[Dataset items]
----

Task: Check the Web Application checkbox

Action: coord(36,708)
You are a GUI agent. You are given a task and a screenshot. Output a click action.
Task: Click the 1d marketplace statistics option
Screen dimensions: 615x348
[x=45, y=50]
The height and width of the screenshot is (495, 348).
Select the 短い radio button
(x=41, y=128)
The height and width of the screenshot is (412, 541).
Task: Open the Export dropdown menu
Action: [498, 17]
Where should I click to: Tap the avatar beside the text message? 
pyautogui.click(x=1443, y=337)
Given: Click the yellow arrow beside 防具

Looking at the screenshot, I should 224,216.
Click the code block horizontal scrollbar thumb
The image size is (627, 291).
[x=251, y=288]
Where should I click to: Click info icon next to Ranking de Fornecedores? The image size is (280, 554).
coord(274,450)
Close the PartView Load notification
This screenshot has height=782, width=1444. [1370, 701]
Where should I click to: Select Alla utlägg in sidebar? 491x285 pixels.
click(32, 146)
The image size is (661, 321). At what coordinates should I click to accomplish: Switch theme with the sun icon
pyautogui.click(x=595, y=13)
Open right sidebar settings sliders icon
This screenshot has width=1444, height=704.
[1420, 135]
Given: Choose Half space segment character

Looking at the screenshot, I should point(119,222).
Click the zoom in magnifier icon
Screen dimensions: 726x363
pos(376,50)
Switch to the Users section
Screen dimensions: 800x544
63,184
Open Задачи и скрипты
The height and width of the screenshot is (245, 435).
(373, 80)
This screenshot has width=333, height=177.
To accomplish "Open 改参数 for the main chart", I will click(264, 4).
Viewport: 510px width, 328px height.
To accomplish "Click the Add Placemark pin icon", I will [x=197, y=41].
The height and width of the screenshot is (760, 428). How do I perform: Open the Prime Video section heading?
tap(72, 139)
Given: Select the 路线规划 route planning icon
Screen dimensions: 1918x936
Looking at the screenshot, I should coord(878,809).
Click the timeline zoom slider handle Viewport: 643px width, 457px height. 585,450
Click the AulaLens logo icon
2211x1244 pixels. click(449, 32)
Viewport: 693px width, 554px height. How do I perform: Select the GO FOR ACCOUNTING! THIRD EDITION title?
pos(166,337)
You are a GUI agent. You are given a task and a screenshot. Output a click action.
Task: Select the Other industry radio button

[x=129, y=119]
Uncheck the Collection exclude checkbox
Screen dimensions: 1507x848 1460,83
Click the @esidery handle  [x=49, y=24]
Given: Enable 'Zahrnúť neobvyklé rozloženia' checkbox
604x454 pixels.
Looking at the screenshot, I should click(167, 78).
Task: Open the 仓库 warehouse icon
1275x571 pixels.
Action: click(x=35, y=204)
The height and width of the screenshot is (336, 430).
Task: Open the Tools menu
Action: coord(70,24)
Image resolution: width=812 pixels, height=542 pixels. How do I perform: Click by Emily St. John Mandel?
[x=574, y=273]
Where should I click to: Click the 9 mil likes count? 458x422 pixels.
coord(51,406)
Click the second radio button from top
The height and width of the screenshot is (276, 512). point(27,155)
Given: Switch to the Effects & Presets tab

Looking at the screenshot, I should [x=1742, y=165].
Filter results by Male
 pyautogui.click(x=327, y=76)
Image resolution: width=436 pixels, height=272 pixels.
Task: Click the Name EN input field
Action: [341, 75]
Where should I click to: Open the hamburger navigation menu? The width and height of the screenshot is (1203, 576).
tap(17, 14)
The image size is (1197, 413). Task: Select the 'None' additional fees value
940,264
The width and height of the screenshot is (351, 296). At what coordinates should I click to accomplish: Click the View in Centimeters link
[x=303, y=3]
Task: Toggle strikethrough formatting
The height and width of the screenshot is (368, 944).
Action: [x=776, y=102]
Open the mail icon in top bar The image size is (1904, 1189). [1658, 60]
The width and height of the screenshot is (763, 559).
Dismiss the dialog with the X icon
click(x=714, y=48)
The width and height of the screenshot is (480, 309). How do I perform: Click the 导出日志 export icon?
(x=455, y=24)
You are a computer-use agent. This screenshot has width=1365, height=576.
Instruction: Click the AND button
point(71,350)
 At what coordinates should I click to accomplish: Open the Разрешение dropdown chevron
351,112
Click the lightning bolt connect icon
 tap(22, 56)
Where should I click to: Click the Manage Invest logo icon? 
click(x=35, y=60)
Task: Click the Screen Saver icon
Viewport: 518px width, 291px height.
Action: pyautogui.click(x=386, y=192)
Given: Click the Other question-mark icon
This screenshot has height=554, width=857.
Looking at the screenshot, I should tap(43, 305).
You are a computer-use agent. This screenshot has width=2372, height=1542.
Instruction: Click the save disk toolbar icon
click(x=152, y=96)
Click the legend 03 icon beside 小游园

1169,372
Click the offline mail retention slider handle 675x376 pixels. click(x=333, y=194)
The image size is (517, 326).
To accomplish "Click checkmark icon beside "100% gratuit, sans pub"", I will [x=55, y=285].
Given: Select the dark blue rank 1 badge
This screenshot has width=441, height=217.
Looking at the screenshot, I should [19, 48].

----

Swap every "Where should I click to" in the records for "Which point should I click to" and write out all the lines again with nothing else changed.

◆ Answer for the task
Task: Check the Web Application checkbox

Action: coord(36,708)
You are a GUI agent. You are given a task and a screenshot. Output a click action.
Task: Click the 1d marketplace statistics option
Screen dimensions: 615x348
[x=45, y=50]
The height and width of the screenshot is (495, 348).
Select the 短い radio button
(x=41, y=128)
The height and width of the screenshot is (412, 541).
Task: Open the Export dropdown menu
Action: [498, 17]
Which point should I click to: Tap the avatar beside the text message? 
pyautogui.click(x=1443, y=337)
Given: Click the yellow arrow beside 防具

Looking at the screenshot, I should 224,216.
Click the code block horizontal scrollbar thumb
The image size is (627, 291).
[x=251, y=288]
Which point should I click to: Click info icon next to Ranking de Fornecedores? The image size is (280, 554).
coord(274,450)
Close the PartView Load notification
This screenshot has height=782, width=1444. [1370, 701]
Which point should I click to: Select Alla utlägg in sidebar? 491x285 pixels.
click(32, 146)
The image size is (661, 321). At what coordinates should I click to accomplish: Switch theme with the sun icon
pyautogui.click(x=595, y=13)
Open right sidebar settings sliders icon
This screenshot has width=1444, height=704.
[1420, 135]
Given: Choose Half space segment character

Looking at the screenshot, I should point(119,222).
Click the zoom in magnifier icon
Screen dimensions: 726x363
pos(376,50)
Switch to the Users section
Screen dimensions: 800x544
63,184
Open Задачи и скрипты
The height and width of the screenshot is (245, 435).
(373, 80)
This screenshot has width=333, height=177.
To accomplish "Open 改参数 for the main chart", I will click(264, 4).
Viewport: 510px width, 328px height.
To accomplish "Click the Add Placemark pin icon", I will [x=197, y=41].
The height and width of the screenshot is (760, 428). How do I perform: Open the Prime Video section heading?
tap(72, 139)
Given: Select the 路线规划 route planning icon
Screen dimensions: 1918x936
Looking at the screenshot, I should coord(878,809).
Click the timeline zoom slider handle Viewport: 643px width, 457px height. 585,450
Click the AulaLens logo icon
2211x1244 pixels. click(449, 32)
Viewport: 693px width, 554px height. How do I perform: Select the GO FOR ACCOUNTING! THIRD EDITION title?
pos(166,337)
You are a GUI agent. You are given a task and a screenshot. Output a click action.
Task: Select the Other industry radio button

[x=129, y=119]
Uncheck the Collection exclude checkbox
Screen dimensions: 1507x848 1460,83
Click the @esidery handle  [x=49, y=24]
Given: Enable 'Zahrnúť neobvyklé rozloženia' checkbox
604x454 pixels.
Looking at the screenshot, I should click(167, 78).
Task: Open the 仓库 warehouse icon
1275x571 pixels.
Action: click(x=35, y=204)
The height and width of the screenshot is (336, 430).
Task: Open the Tools menu
Action: coord(70,24)
Image resolution: width=812 pixels, height=542 pixels. How do I perform: Click by Emily St. John Mandel?
[x=574, y=273]
Which point should I click to: Click the 9 mil likes count? 458x422 pixels.
coord(51,406)
Click the second radio button from top
The height and width of the screenshot is (276, 512). point(27,155)
Given: Switch to the Effects & Presets tab

Looking at the screenshot, I should [x=1742, y=165].
Filter results by Male
 pyautogui.click(x=327, y=76)
Image resolution: width=436 pixels, height=272 pixels.
Task: Click the Name EN input field
Action: [341, 75]
Which point should I click to: Open the hamburger navigation menu? The width and height of the screenshot is (1203, 576).
tap(17, 14)
The image size is (1197, 413). Task: Select the 'None' additional fees value
940,264
The width and height of the screenshot is (351, 296). At what coordinates should I click to accomplish: Click the View in Centimeters link
[x=303, y=3]
Task: Toggle strikethrough formatting
The height and width of the screenshot is (368, 944).
Action: [x=776, y=102]
Open the mail icon in top bar The image size is (1904, 1189). [1658, 60]
The width and height of the screenshot is (763, 559).
Dismiss the dialog with the X icon
click(x=714, y=48)
The width and height of the screenshot is (480, 309). How do I perform: Click the 导出日志 export icon?
(x=455, y=24)
You are a computer-use agent. This screenshot has width=1365, height=576.
Instruction: Click the AND button
point(71,350)
 At what coordinates should I click to accomplish: Open the Разрешение dropdown chevron
351,112
Click the lightning bolt connect icon
 tap(22, 56)
Which point should I click to: Click the Manage Invest logo icon? 
click(x=35, y=60)
Task: Click the Screen Saver icon
Viewport: 518px width, 291px height.
Action: pyautogui.click(x=386, y=192)
Given: Click the Other question-mark icon
This screenshot has height=554, width=857.
Looking at the screenshot, I should tap(43, 305).
You are a computer-use agent. This screenshot has width=2372, height=1542.
Instruction: Click the save disk toolbar icon
click(x=152, y=96)
Click the legend 03 icon beside 小游园

1169,372
Click the offline mail retention slider handle 675x376 pixels. click(x=333, y=194)
The image size is (517, 326).
To accomplish "Click checkmark icon beside "100% gratuit, sans pub"", I will [x=55, y=285].
Given: Select the dark blue rank 1 badge
This screenshot has width=441, height=217.
Looking at the screenshot, I should [19, 48].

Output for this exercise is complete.